Text passage
-- Begin --

We don't need to worry about preemption changing the entry stack.  The
faults that IRET or segment loads can generate just run the exception
fixup handler and return.  Interrupts were disabled when the fault
occurred, so the kernel cannot be preempted.  The other case to watch
is #DB on SYSENTER, but that simply returns and doesn't sleep either.

We can keep the same process as the existing debug/NMI handlers -
leave the current exception pt_regs on the entry stack and just switch
to the task stack for the call to the handler.  Then switch back to
the entry stack and continue.  No copying needed.

> +        *
> +        * On the iret path we copy everything back and switch to the
> +        * entry-stack, so that the interrupted kernel code-path
> +        * continues on the same stack it was interrupted with.
> +        *
> +        * Be aware that an NMI can happen anytime in this code.
> +        *
> +        * %esi: Entry-Stack pointer (same as %esp)
> +        * %edi: Top of the task stack
> +        */
> +
> +       /* Calculate number of bytes on the entry stack in %ecx */
> +       movl    %esi, %ecx
> +
> +       /* %ecx to the top of entry-stack */
> +       andl    $(MASK_entry_stack), %ecx
> +       addl    $(SIZEOF_entry_stack), %ecx
> +
> +       /* Number of bytes on the entry stack to %ecx */
> +       sub     %esi, %ecx
> +
> +       /* Mark stackframe as coming from entry stack */
> +       orl     $CS_FROM_ENTRY_STACK, PT_CS(%esp)

Not all 32-bit processors will zero-extend segment pushes.  You will
need to explicitly clear the bit in the case where we didn't switch
CR3.

> +
> +       /*
> +        * %esi and %edi are unchanged, %ecx contains the number of
> +        * bytes to copy. The code at .Lcopy_pt_regs_\@ will allocate
> +        * the stack-frame on task-stack and copy everything over
> +        */
> +       jmp .Lcopy_pt_regs_\@
> +
>  .Lend_\@:
>  .endm
>
> @@ -408,6 +465,56 @@
>  .endm
>
>  /*
> + * This macro handles the case when we return to kernel-mode on the iret
> + * path and have to switch back to the entry stack.

-- End --

Given material
-- Begin --

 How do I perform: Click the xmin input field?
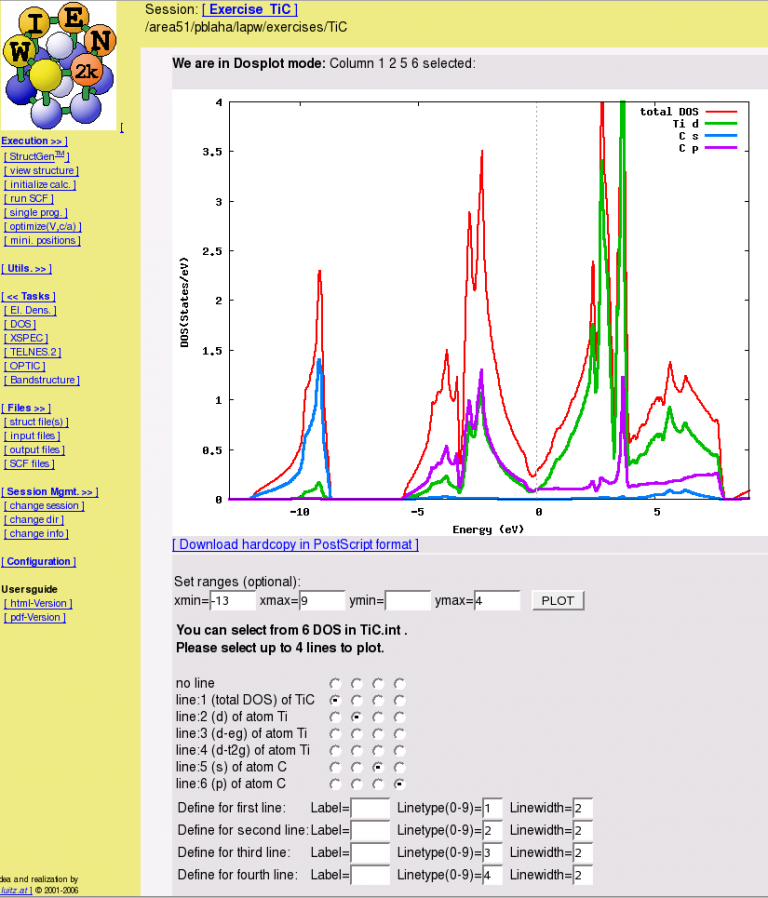click(232, 600)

-- End --

Actions to take
(1) In the entry-stack patch review, why can't the kernel be preempted when IRET or a segment load faults?
(2) Repeat the entry-stack patch review from "We can keep" up to and including "No copying needed.".
(3) Pick up the entry-stack patch review where it stops and write the next part.

Answers
(1) Interrupts were disabled when the fault occurred.

(2)
We can keep the same process as the existing debug/NMI handlers -
leave the current exception pt_regs on the entry stack and just switch
to the task stack for the call to the handler.  Then switch back to
the entry stack and continue.  No copying needed.

(3)
> + *
> + * See the comments below the .Lentry_from_kernel_\@ label in the
> + * SWITCH_TO_KERNEL_STACK macro for more details.
> + */
> +.macro PARANOID_EXIT_TO_KERNEL_MODE
> +
> +       /*
> +        * Test if we entered the kernel with the entry-stack. Most
> +        * likely we did not, because this code only runs on the
> +        * return-to-kernel path.
> +        */
> +       testl   $CS_FROM_ENTRY_STACK, PT_CS(%esp)
> +       jz      .Lend_\@
> +
> +       /* Unlikely slow-path */
> +
> +       /* Clear marker from stack-frame */
> +       andl    $(~CS_FROM_ENTRY_STACK), PT_CS(%esp)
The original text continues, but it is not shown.